People often think that addiction is a sign of weakness, and in one sense it is. But in another sense it is not. You have to be strong, so strong, to be an addict.
Maintaining an addiction is hard work that requires focus, effort, and often careful planning. It requires you to push back against strong and meaningful relationships when an objection is raised to your lifestyle choice. It requires you to work at finding the space to indulge your craving, and to manage the lies you tell so that you remain undiscovered. Whether that’s an addiction to drugs, porn, gambling, shopping, sex or computer games. Drop any kind of junkie in the middle of nowhere with no money or mobile phone, and you will quickly discover how resourceful and focused they can be at finding their next fix.
Before we can even conceive of giving things up, we need to be captured by a vision of something better.

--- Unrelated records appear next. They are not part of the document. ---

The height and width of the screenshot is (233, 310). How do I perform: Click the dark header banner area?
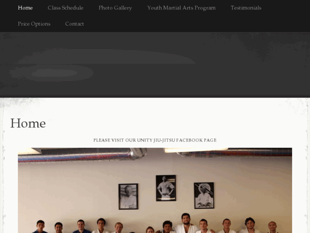click(155, 65)
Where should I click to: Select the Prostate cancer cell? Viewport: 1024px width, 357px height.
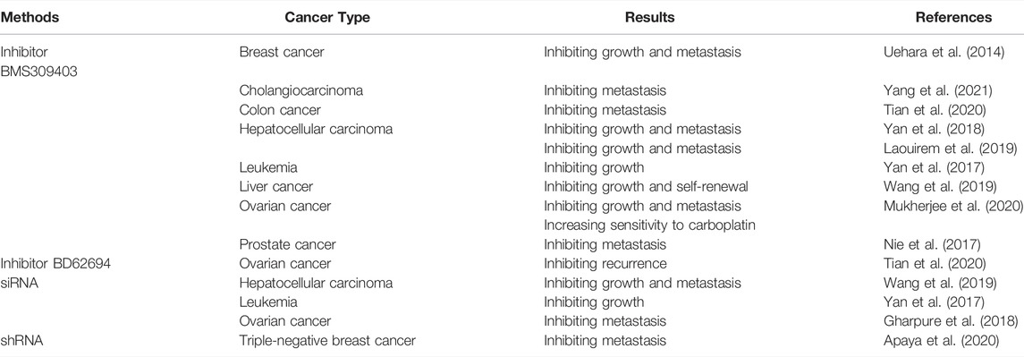click(287, 244)
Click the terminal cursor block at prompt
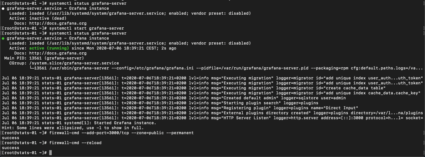The width and height of the screenshot is (425, 157). (x=51, y=153)
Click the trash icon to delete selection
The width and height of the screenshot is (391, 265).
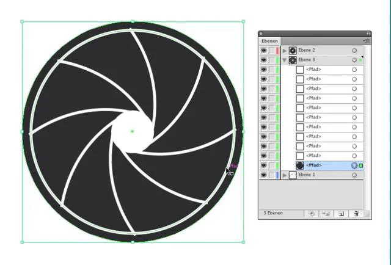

So when we arrive at the season of Lent, and everyone is talking about “giving something up” as a test of their willpower, my nose is more finely tuned to the smell of fakery—and I smell a rat.
We’re all addicts
There are many ways we can think about the nature of sin: as idolatry, as self-love; as rebellion. One helpful additional perspective is to think about ourselves as addicts. We develop obsessional love and attachment to and for things that are not worthy of that role. We worship the created—money, spouses, children, pleasure—not the creator.
And it’s why, when scripture talks about how we grow in our sanctification, it never does it solely in terms of a raw act of will power to stop doing something—it is more about moving on the shutting down. Take this, for example:
“Do not lie to one another, since you have taken off the old self with its practices, and have put on the new self, which is being renewed in knowledge in the image of its Creator.” Colossians 3 v 9-10
In the imagery here, the process of change is much more complex than simply giving things up. We are changing clothes, and being renewed in our minds. The call to stop lying to one another is not a demand to steel ourselves to stop doing something we want to do. It is a natural consequence of something far deeper, more profound and fundamental. A root and branch transformation of our mindset, our identity, who we see our selves as.
As many addicts discover, they can only move on from their addictions when their whole way of thinking changes, and they find someone, something, to direct their energies towards that are more health-giving and life-affirming than the destructive addictions they have been used to: whether thats education, family, God or work. Before they can even conceive of giving things up, they ache to be captured by a vision of something better.
So the headline is clickbait — and if you’ve read this far, it has worked. I’ve not stopped giving things up. I’ve just recognised that before my addictive soul stands a chance of giving something up, I need to be change in my mind, and to see more clearly the glory of Christ and all that he gives compared to the poverty of all that I am, and the worthless things I cling to.